I worked on creating a beautiful graphic selector for an Android project. Unfortunately, this selector causes me a lot of frustration because of the deadlock in the application UI thread. Analyzing and rendering the various SVG layers composing each clock cycle is a relatively expensive operation. UI blocking during these operations is clearly a bad design, so I try to give good feedback.
The selector consists of two columns, the image of the clock on the left and the name of the clock on the right. Using standard ListActivity support, the goal is to display an undefined progress image in the left column until the time levels are loaded and displayed. At this point, the animated progress image is hidden and the clock image is displayed.
The implementation is simple in concept. The list adapter subclasses the standard BaseAdapter implementation to provide an implementation of the getView method. The getView method delegates uploading the clock image to the asynchronous executing service, supporting the user interface. When the asynchronous task completes, it sends the runnable to the user interface thread to hide the progress indicator and show the image.

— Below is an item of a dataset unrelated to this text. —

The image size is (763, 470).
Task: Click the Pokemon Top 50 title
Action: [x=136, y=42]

There is logic associated with the correct processing of types of processed items.
While this basically works, Im hit a random deadlock condition that blocks the user interface thread, usually resulting in a "Application Not Responding" (ANR) error message to the user. All my attempts to diagnose and resolve this issue ended only in disappointment. So far, Ive tried all the "standard" approaches to diagnosing this:
- The traces.txt file generated by ANR is analyzed.

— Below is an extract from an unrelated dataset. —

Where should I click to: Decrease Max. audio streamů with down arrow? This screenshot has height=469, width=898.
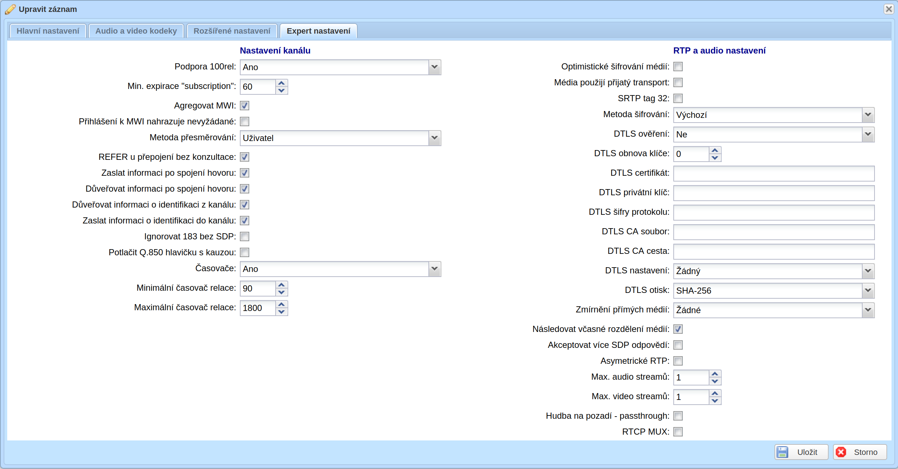[715, 381]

Unfortunately, this process never appears in the log file. Created Force file traces.txt using the kill SIGQUIT pid command while the application is still running. Again, the process does not seem to appear. Instead, I see "W / dalvikvm (19144): threadid = 4: spin on suspend # 1 threadid = 9 (pcf = 0)" when I try this. - Kernel-level deadlock prediction included, but it never showed anything
- An attempt to use the standard Eclipse debugger to suspend a user interface thread after it has been blocked. There is not much surprise that this did not work. Added a lot of log output to pinpoint a hang. At least from this magazine, it does not seem to be hanging somewhere directly in my code.
- I even tried using the method trace to see if I could understand anything.
At the moment, I am running out of good ideas on how to track and solve this problem myself. I removed all the synchronization in my code, and I'm still chatting, implying some kind of hang in the base code of the platform. Without a trace of the stack, I really fly blind at this point. Can anyone suggest any ideas?